# TASK GOAL
Repeat exactly the stretch of lines that starts with the one containing "Click timestamp cell 2020-11-04T13:02:17Z" and ends with the last line of the material. Leave out pictures.

# INFORMATION SUPPLIED
━━━━━━━━━━━━━━━━

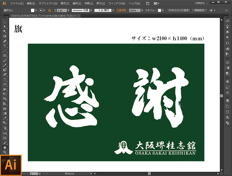Open the stroke weight 1 pt dropdown
This screenshot has width=232, height=176.
pos(69,11)
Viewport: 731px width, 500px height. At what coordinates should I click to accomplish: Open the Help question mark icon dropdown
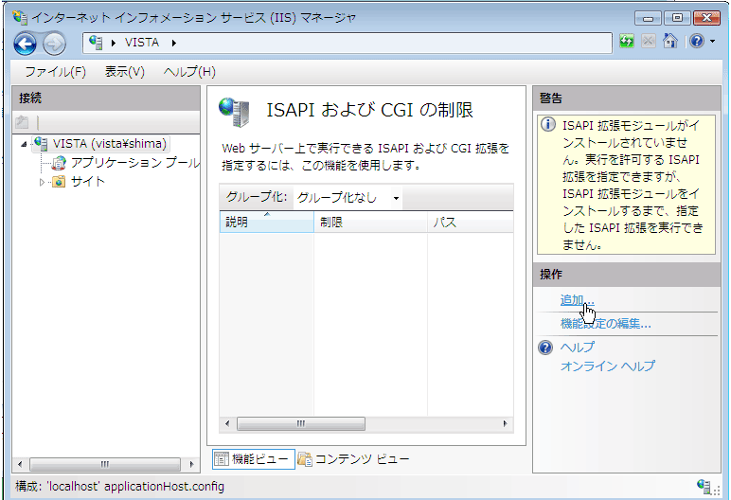coord(698,42)
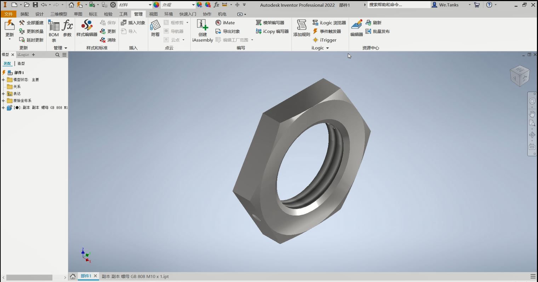Click the 事件触发器 tool
This screenshot has width=538, height=282.
(328, 31)
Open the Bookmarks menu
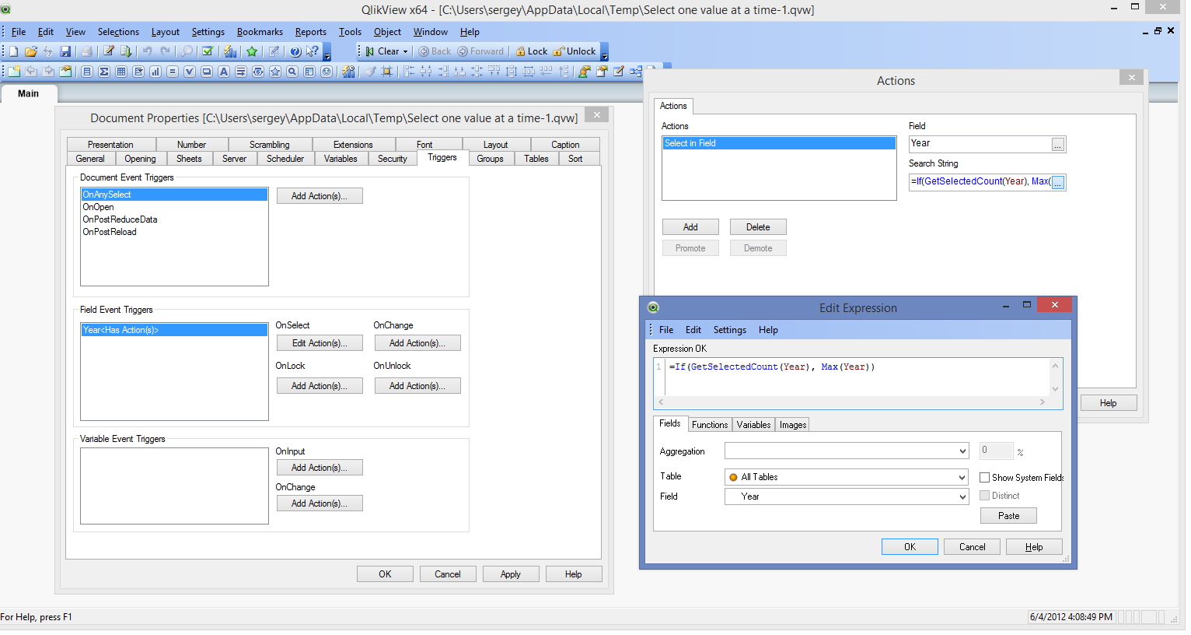This screenshot has height=635, width=1191. pos(260,32)
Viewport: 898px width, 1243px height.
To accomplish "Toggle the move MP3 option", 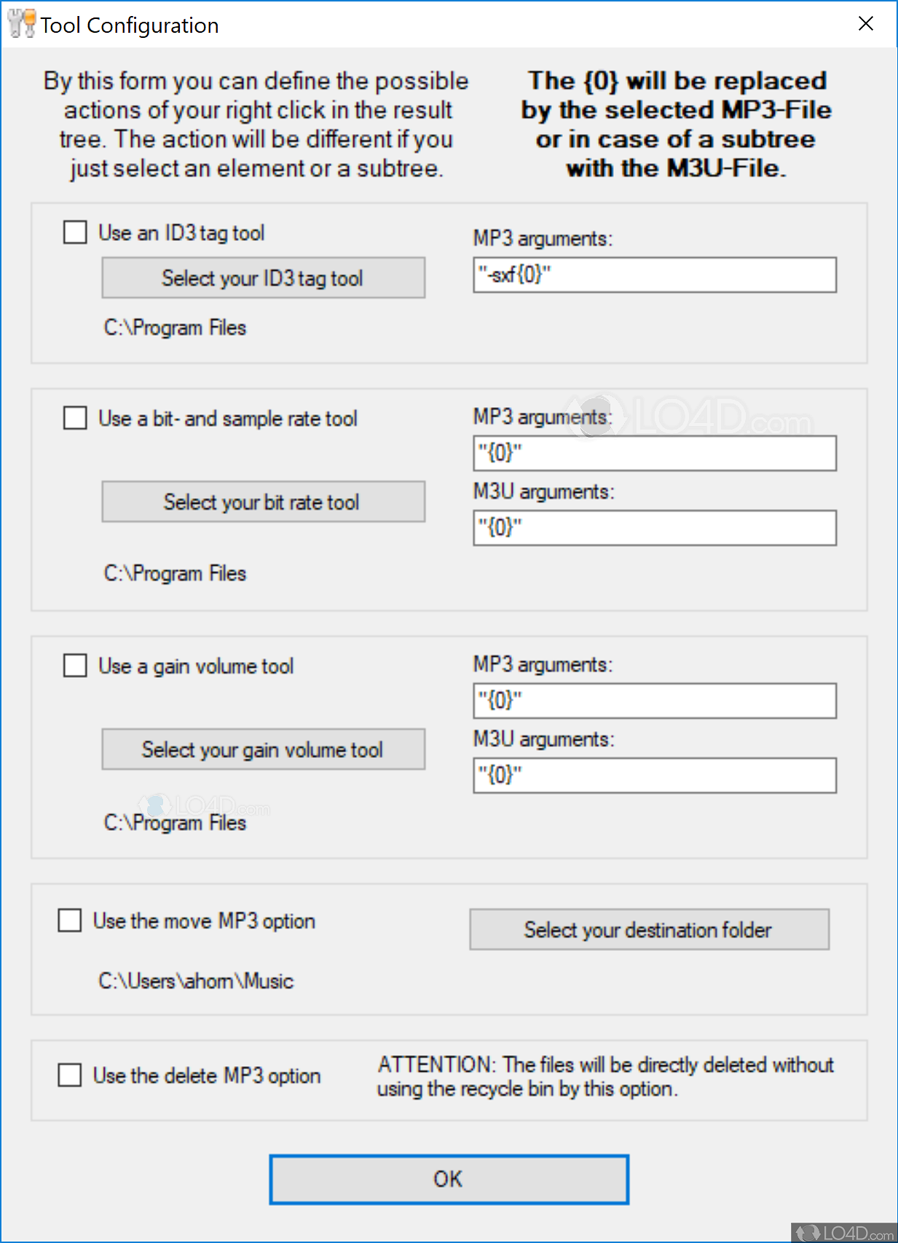I will [69, 920].
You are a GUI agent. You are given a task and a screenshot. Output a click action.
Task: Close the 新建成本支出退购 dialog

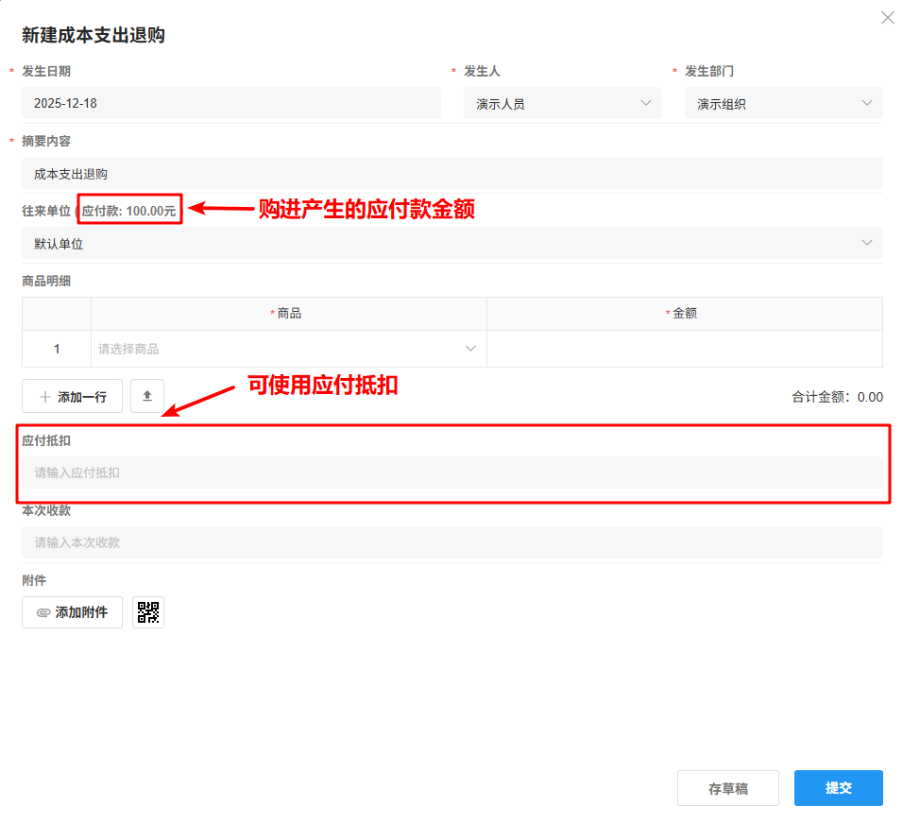[x=887, y=18]
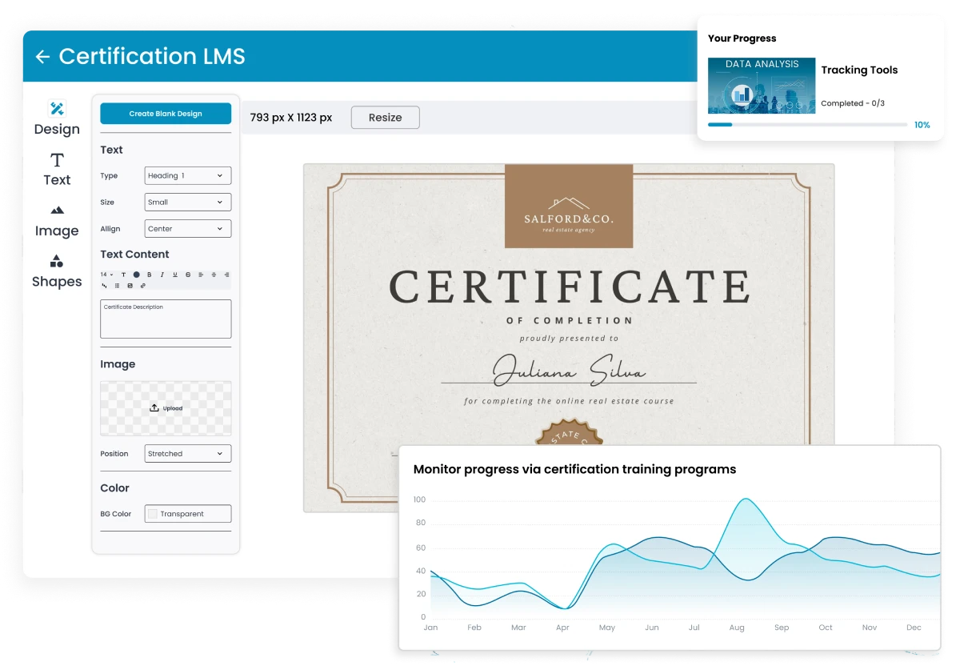Open the Type dropdown set to Heading 1

(187, 175)
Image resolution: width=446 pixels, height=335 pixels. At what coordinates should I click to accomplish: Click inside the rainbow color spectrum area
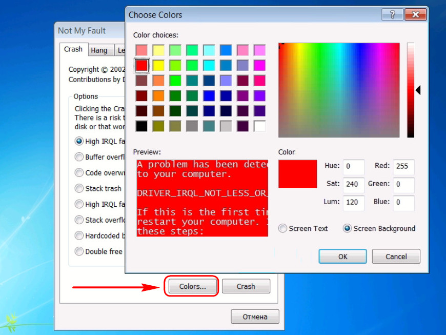(339, 90)
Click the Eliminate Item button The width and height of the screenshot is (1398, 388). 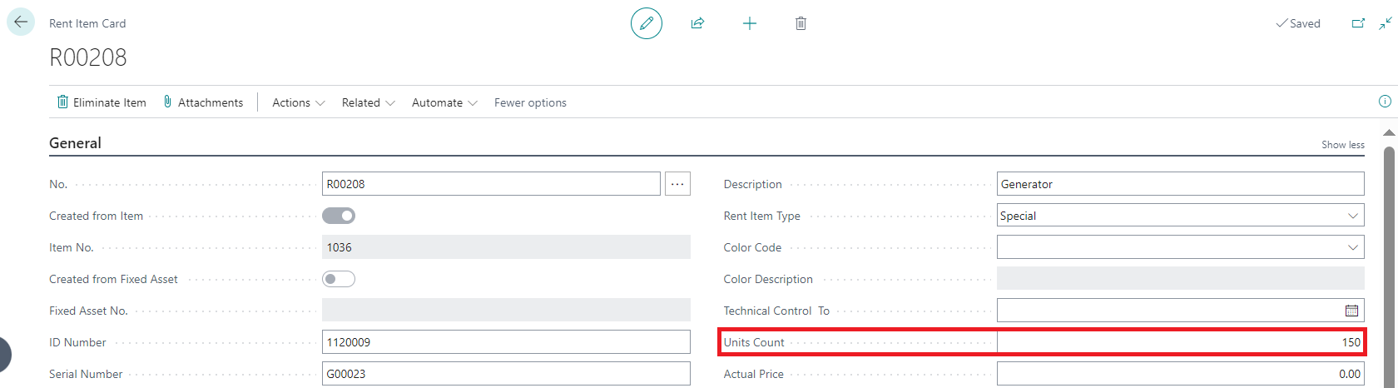tap(102, 102)
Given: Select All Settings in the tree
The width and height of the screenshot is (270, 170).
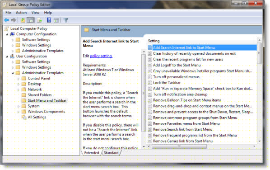Looking at the screenshot, I should (37, 117).
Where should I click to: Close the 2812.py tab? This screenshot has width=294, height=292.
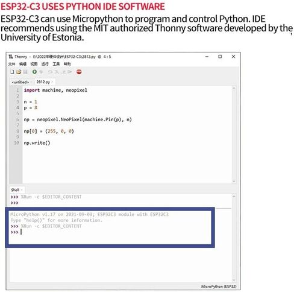52,82
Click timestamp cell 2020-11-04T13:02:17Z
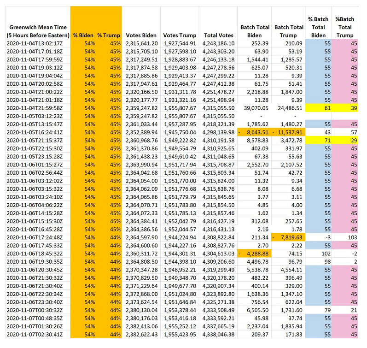This screenshot has height=348, width=367. tap(37, 43)
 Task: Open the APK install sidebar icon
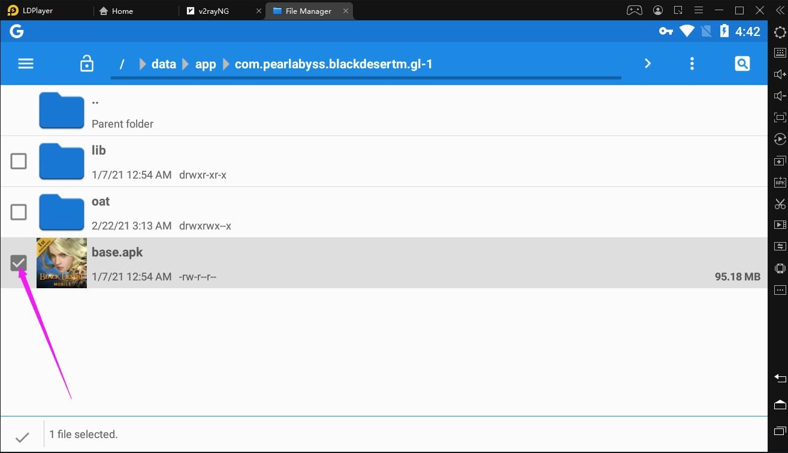[780, 182]
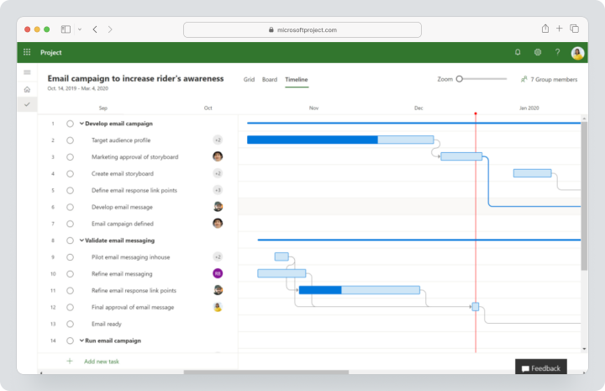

━━━━━━━━━━━━━━━━

# SOLUTION TO THIS EXERCISE
Click timestamp cell 2020-11-04T13:02:17Z
This screenshot has height=348, width=367. tap(37, 43)
 Task: Open the APK install sidebar icon
[780, 182]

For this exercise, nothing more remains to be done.